Volume on the consolidated New York Stock Exchange was 5.4 billion shares, while 2 billion shares changed hands on the NYSE floor.
For the most part, good earnings and economic news was negated by renewed worries in Europe, leading the market to trade sideways, Detrick said.
The low level of the VIX could mark a turning point. The April closing low—of about 15.6—could provide a support, meaning volatility will move higher and stocks lower. Or, as Detrick believes, the VIX will eventually move lower than the April levels, sending stocks higher, although that may happen in the new year.
Given next week will be shortened because of the Christmas holiday, active investors are likely to trade in smaller volumes than usual, Elliot Spar, market strategist at Stifel Nicolaus, said in a note to client. "Who needs to upset a profitable year with wrong way trades," Spar said.
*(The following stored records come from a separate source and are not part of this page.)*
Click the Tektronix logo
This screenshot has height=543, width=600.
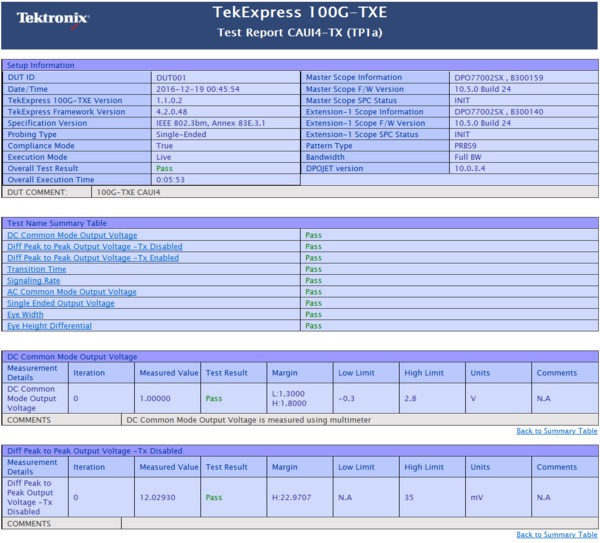[53, 18]

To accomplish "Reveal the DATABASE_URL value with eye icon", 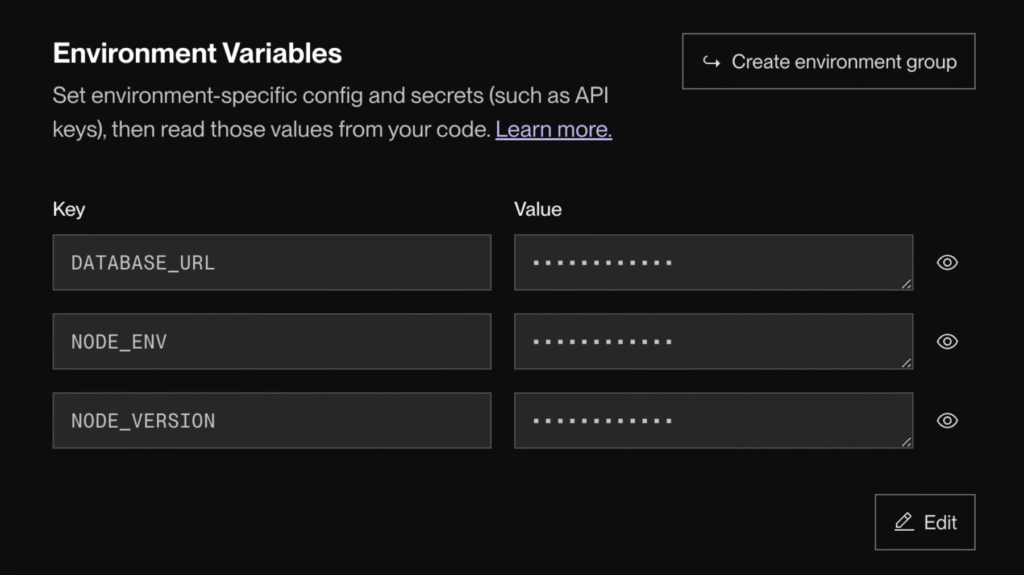I will pyautogui.click(x=947, y=262).
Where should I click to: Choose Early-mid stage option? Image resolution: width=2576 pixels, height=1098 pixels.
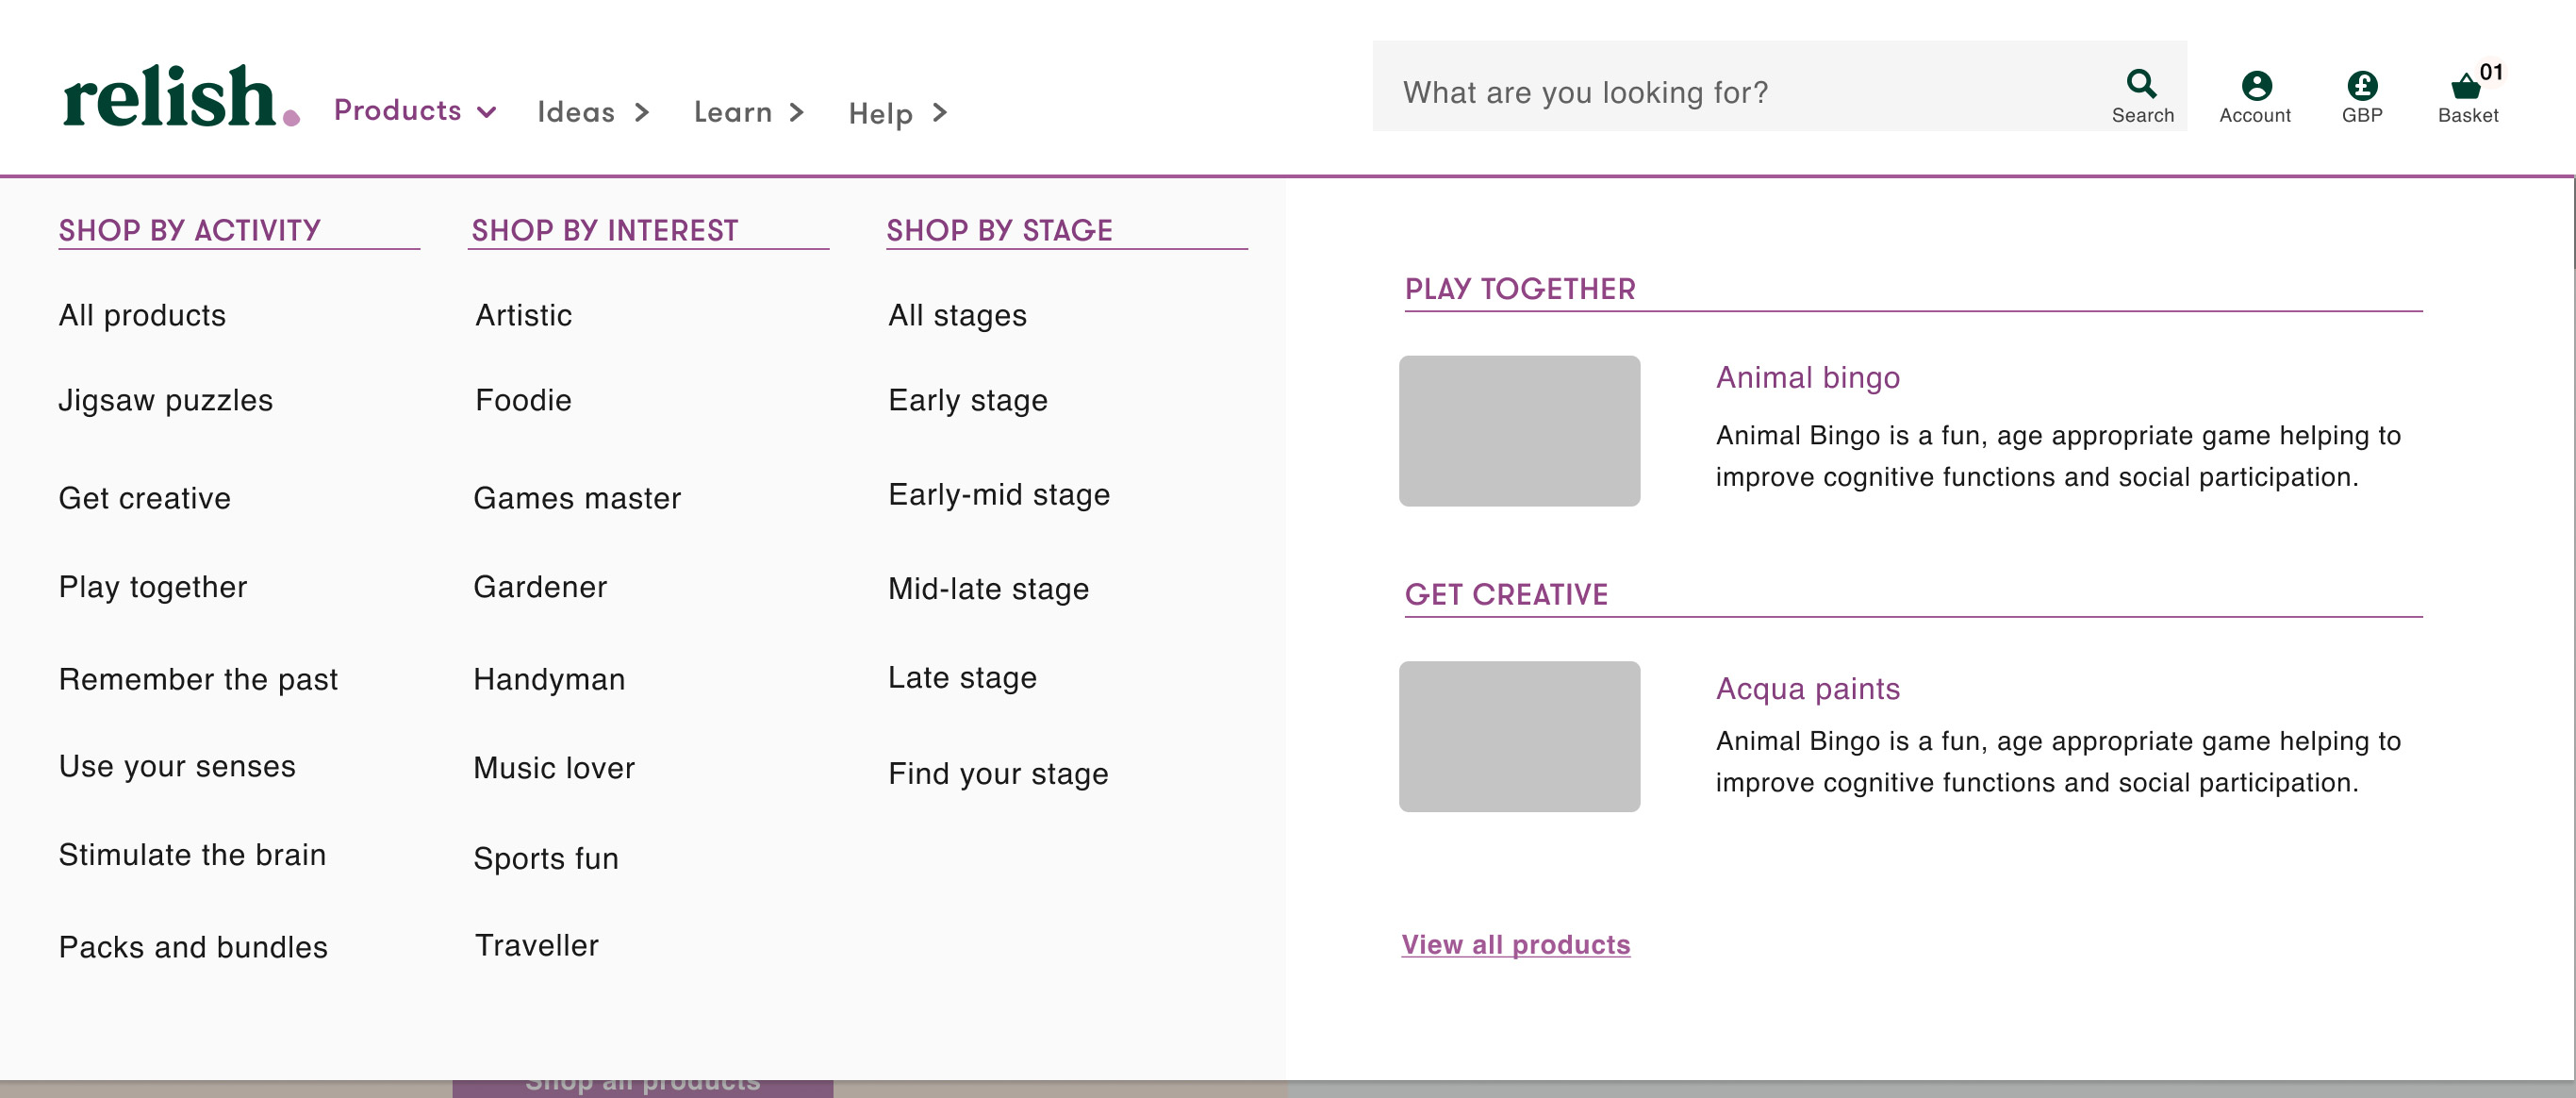(998, 494)
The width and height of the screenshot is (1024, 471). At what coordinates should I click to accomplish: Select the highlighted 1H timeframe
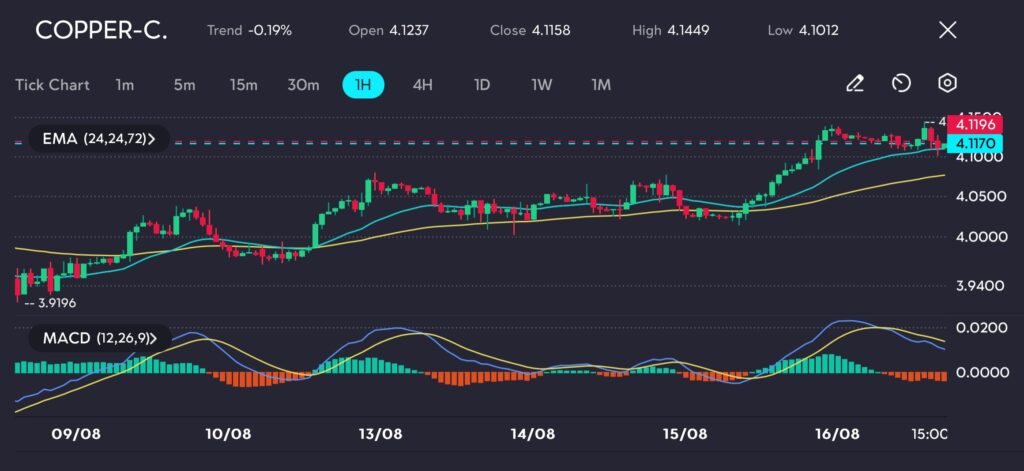tap(363, 85)
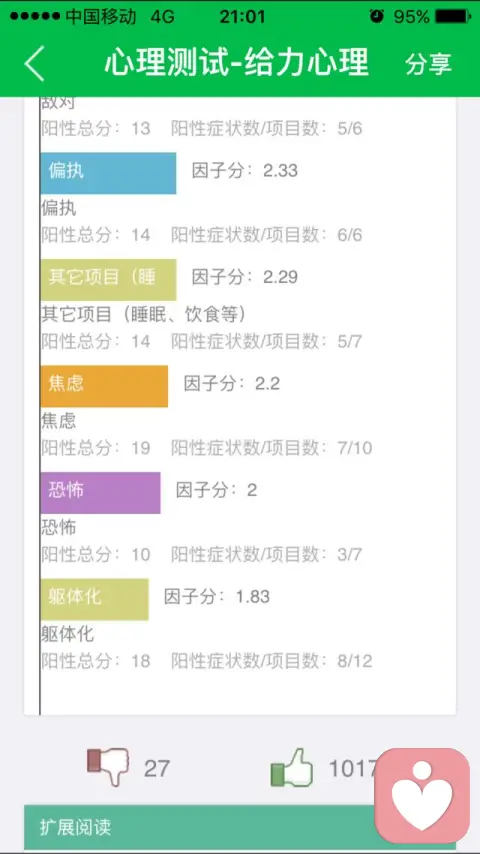Tap the dislike count 27
Image resolution: width=480 pixels, height=854 pixels.
point(157,768)
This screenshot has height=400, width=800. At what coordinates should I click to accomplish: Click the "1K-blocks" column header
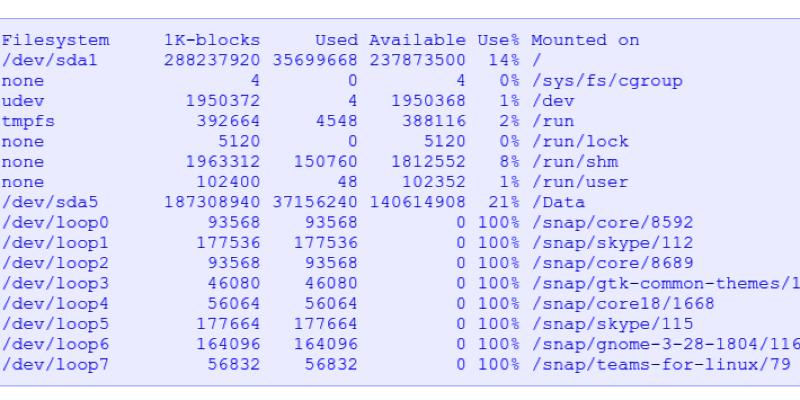[x=212, y=40]
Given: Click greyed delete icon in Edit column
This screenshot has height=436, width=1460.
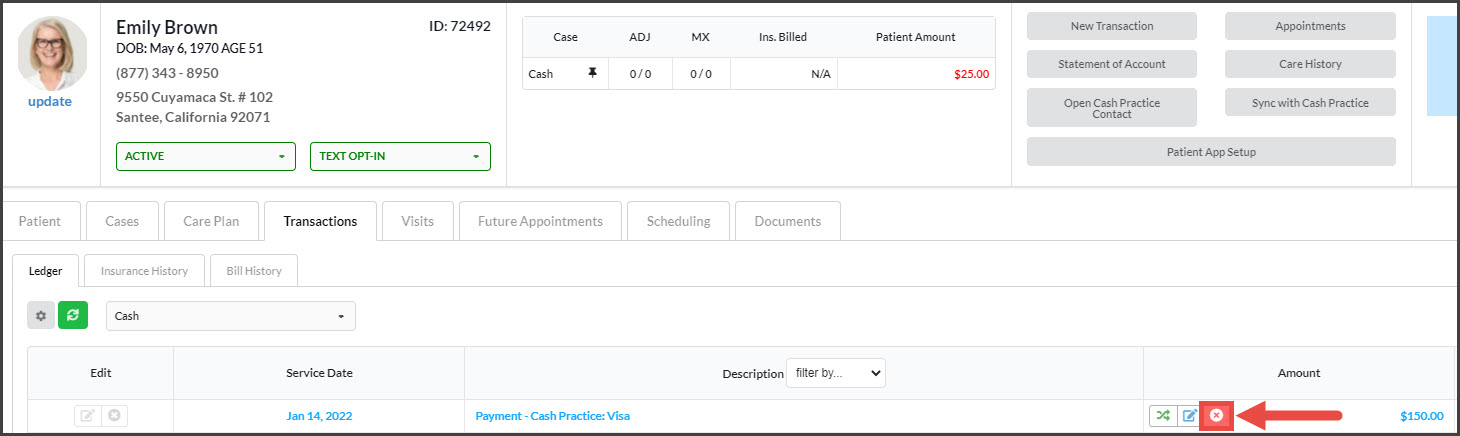Looking at the screenshot, I should 114,415.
He cautioned that stock index futures can "rule the day, hour or minute," when trading volume is light.
AT&T fell despite announcing a 2.4 percent dividend increase, and a 300 million share buyback authorization. AT&T boosted its quarterly dividend to 43 cents a share from 42 cents a share.
Pharmaceutical stocks weakened broadly, led by AstraZeneca after news that approval of the biopharmaceutical's company's blood thinner drug, Brilinta, was delayed again. In addition, brokerage Natixis cut its rating on the company to "reduce" from "neutral."
The news affected shares of some of the biggest drug stocks, including Pfizer , Merck and GlaxoSmithKline .
Financials were mixed after news the Securities and Exchange Commission sent new subpoenas to major banks, including Bank of America, Citigroup, JPMorgan, Goldman Sachs and Wells Fargo. According to Reuters, the SEC is asking about the banks about the beginning stages of mortgage securitization. Bank of America did not provide a comment to CNBC.
In addition, Sandler O'Neill reduced their fourth quarter 2010 EPS for Goldman Sachs and Morgan Stanley to $3.80 and 20 cents from $5.37 and 57 cents, respectively.
BMO Financial Group of Canada said it would acquire Marshall & Ilsley for about $4.1 billion in a stock-for-stock transaction, sending the Wisconsin bank's shares soaring more than 15 percent. Each share of M&I would be exchanged for 0.1257 of a share of BMO.
MasterCard and Visa fell, a day after both of the credit-card transaction companies dropped more than 10 percenton news the Federal Reserve is considering a proposal to cap "swipe fees." Goldman Sachs removed Visa from its "conviction buy" list, while Wedbush cut its price target for MasterCard to $238 from $270, and for Visa to $72 from $87.
GM rose despite news the automaker was recalling about 111,000 vehicles because of a malfunctioning seatbelt buckle.
Technology stocks got a boost from strong earnings reported by Oracle, Research and Motion and Take-Two Interactive Software on Thursday.